**PROBLEM DETAILS:** The entries below contain a line with "At what coordinates should I click to accomplish: Open" and a line with "Open the About menu item". Quote exactly those two lines and all lines between them.

**Data extracted from a collection:**
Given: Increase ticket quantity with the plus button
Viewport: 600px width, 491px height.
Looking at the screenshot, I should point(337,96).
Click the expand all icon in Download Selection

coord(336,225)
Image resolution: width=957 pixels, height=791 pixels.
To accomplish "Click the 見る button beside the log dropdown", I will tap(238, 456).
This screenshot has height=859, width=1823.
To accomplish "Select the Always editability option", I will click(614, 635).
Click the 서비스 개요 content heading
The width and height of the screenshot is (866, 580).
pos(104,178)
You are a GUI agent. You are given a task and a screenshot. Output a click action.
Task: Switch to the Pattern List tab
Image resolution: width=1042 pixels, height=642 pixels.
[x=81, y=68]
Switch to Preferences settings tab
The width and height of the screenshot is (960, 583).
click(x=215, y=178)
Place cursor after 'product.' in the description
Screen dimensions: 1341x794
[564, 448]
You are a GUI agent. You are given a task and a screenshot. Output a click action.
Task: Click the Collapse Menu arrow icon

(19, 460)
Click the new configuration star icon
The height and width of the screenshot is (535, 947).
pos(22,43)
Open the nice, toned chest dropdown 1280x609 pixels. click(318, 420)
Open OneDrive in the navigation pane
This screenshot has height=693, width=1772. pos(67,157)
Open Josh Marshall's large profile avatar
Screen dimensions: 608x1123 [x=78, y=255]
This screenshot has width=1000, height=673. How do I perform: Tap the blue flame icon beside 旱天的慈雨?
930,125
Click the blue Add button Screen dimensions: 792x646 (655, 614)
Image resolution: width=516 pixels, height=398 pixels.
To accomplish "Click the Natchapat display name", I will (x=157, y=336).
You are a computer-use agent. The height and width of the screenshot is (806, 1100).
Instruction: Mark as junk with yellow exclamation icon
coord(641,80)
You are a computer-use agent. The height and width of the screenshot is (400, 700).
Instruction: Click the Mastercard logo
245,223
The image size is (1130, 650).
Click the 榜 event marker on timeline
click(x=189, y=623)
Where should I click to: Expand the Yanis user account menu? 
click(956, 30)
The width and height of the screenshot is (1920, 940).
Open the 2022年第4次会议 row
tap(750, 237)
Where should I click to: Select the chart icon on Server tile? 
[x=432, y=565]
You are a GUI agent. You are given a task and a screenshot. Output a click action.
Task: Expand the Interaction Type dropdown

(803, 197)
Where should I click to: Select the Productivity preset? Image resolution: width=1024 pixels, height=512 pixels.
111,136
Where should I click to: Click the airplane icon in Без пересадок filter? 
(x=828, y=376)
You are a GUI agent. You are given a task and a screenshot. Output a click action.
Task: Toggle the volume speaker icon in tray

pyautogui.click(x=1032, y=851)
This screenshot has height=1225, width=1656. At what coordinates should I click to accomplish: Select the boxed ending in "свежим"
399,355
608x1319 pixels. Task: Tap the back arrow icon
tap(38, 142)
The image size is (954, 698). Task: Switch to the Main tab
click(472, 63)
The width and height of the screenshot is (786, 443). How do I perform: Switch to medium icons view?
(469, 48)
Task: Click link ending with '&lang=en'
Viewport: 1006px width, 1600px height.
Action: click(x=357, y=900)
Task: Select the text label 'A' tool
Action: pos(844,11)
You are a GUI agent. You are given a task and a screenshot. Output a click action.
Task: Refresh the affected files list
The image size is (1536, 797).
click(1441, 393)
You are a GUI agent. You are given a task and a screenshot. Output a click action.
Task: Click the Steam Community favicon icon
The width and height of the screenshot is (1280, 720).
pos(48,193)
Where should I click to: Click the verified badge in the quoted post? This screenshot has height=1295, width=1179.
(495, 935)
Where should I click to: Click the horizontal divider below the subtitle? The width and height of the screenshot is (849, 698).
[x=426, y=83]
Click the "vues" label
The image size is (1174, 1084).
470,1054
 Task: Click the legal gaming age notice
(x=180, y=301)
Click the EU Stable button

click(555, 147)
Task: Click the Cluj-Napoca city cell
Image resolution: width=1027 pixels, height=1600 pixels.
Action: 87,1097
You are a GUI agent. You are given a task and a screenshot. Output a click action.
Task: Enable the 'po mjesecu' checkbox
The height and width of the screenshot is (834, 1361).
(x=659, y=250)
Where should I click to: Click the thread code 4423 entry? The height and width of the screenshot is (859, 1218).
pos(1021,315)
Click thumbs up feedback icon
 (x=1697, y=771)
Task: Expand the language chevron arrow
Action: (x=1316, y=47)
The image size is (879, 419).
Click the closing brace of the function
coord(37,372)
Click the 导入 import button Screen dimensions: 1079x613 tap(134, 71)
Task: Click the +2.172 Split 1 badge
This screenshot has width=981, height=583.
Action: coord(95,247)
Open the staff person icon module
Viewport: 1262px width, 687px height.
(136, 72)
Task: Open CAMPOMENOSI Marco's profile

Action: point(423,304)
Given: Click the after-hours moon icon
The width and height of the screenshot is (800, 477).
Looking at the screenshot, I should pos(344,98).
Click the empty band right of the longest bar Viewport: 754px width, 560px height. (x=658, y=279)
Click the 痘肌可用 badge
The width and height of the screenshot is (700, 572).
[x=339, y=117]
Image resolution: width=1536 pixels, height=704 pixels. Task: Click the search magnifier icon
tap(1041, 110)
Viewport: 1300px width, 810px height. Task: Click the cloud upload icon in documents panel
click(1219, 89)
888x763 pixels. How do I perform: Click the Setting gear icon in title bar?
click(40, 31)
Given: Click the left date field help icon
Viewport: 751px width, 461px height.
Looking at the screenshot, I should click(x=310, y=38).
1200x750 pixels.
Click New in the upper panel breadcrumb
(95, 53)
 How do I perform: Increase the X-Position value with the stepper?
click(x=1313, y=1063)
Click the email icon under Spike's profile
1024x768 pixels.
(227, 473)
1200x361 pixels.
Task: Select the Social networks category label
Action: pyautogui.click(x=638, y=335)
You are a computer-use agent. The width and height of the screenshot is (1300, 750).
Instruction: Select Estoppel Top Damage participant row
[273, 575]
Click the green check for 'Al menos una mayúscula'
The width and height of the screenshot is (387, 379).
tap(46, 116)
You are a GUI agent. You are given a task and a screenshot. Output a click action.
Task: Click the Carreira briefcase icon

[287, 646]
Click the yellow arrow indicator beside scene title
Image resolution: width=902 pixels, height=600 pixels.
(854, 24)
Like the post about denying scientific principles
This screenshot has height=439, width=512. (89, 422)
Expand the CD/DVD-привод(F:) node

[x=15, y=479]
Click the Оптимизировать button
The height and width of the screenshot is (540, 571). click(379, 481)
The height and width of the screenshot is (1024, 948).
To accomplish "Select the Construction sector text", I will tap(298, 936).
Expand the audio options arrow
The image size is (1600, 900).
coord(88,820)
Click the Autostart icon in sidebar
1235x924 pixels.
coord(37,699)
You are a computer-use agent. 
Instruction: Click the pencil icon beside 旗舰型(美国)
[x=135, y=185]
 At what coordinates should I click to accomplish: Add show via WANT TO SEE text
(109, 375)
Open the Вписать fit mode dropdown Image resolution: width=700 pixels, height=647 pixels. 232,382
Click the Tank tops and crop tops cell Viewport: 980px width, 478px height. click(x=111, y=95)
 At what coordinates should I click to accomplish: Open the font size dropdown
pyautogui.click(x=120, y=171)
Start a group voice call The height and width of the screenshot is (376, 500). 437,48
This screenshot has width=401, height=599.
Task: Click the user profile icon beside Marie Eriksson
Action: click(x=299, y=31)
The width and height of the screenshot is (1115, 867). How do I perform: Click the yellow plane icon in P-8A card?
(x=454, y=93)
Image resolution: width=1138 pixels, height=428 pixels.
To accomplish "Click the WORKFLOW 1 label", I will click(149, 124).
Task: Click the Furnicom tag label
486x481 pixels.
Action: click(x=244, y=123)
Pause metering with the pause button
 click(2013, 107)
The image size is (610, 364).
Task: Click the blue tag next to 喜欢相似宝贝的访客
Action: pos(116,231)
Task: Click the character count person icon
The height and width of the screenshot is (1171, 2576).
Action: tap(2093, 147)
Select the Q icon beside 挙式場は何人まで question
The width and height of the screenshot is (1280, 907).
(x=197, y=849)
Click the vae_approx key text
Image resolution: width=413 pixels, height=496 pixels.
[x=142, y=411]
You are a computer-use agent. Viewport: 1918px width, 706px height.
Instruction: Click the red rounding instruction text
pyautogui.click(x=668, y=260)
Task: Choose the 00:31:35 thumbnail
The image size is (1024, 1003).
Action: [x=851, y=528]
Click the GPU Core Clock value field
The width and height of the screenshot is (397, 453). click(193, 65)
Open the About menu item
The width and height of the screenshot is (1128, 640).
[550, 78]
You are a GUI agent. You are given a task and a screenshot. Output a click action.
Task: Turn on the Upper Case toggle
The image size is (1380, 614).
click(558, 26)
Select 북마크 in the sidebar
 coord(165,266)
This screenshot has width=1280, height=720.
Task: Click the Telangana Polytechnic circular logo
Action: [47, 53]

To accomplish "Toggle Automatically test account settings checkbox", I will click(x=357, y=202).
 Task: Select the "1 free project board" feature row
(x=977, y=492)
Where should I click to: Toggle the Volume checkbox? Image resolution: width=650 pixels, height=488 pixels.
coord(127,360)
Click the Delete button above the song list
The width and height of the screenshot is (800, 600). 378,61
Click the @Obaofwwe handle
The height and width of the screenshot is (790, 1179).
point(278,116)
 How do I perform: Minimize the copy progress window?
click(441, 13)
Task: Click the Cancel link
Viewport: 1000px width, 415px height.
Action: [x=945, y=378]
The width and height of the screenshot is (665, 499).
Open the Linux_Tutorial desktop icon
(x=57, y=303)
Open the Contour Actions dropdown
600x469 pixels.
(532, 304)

**TASK RESPONSE:**
 At what coordinates should I click to accomplish: Open the font size dropdown
pyautogui.click(x=120, y=171)
Start a group voice call The height and width of the screenshot is (376, 500). 437,48
This screenshot has width=401, height=599.
Task: Click the user profile icon beside Marie Eriksson
Action: click(x=299, y=31)
The width and height of the screenshot is (1115, 867). How do I perform: Click the yellow plane icon in P-8A card?
(x=454, y=93)
Image resolution: width=1138 pixels, height=428 pixels.
To accomplish "Click the WORKFLOW 1 label", I will click(149, 124).
Task: Click the Furnicom tag label
486x481 pixels.
Action: click(x=244, y=123)
Pause metering with the pause button
 click(2013, 107)
The image size is (610, 364).
Task: Click the blue tag next to 喜欢相似宝贝的访客
Action: pos(116,231)
Task: Click the character count person icon
The height and width of the screenshot is (1171, 2576).
Action: tap(2093, 147)
Select the Q icon beside 挙式場は何人まで question
The width and height of the screenshot is (1280, 907).
(x=197, y=849)
Click the vae_approx key text
Image resolution: width=413 pixels, height=496 pixels.
[x=142, y=411]
You are a computer-use agent. Viewport: 1918px width, 706px height.
Instruction: Click the red rounding instruction text
pyautogui.click(x=668, y=260)
Task: Choose the 00:31:35 thumbnail
The image size is (1024, 1003).
Action: [x=851, y=528]
Click the GPU Core Clock value field
The width and height of the screenshot is (397, 453). click(193, 65)
Open the About menu item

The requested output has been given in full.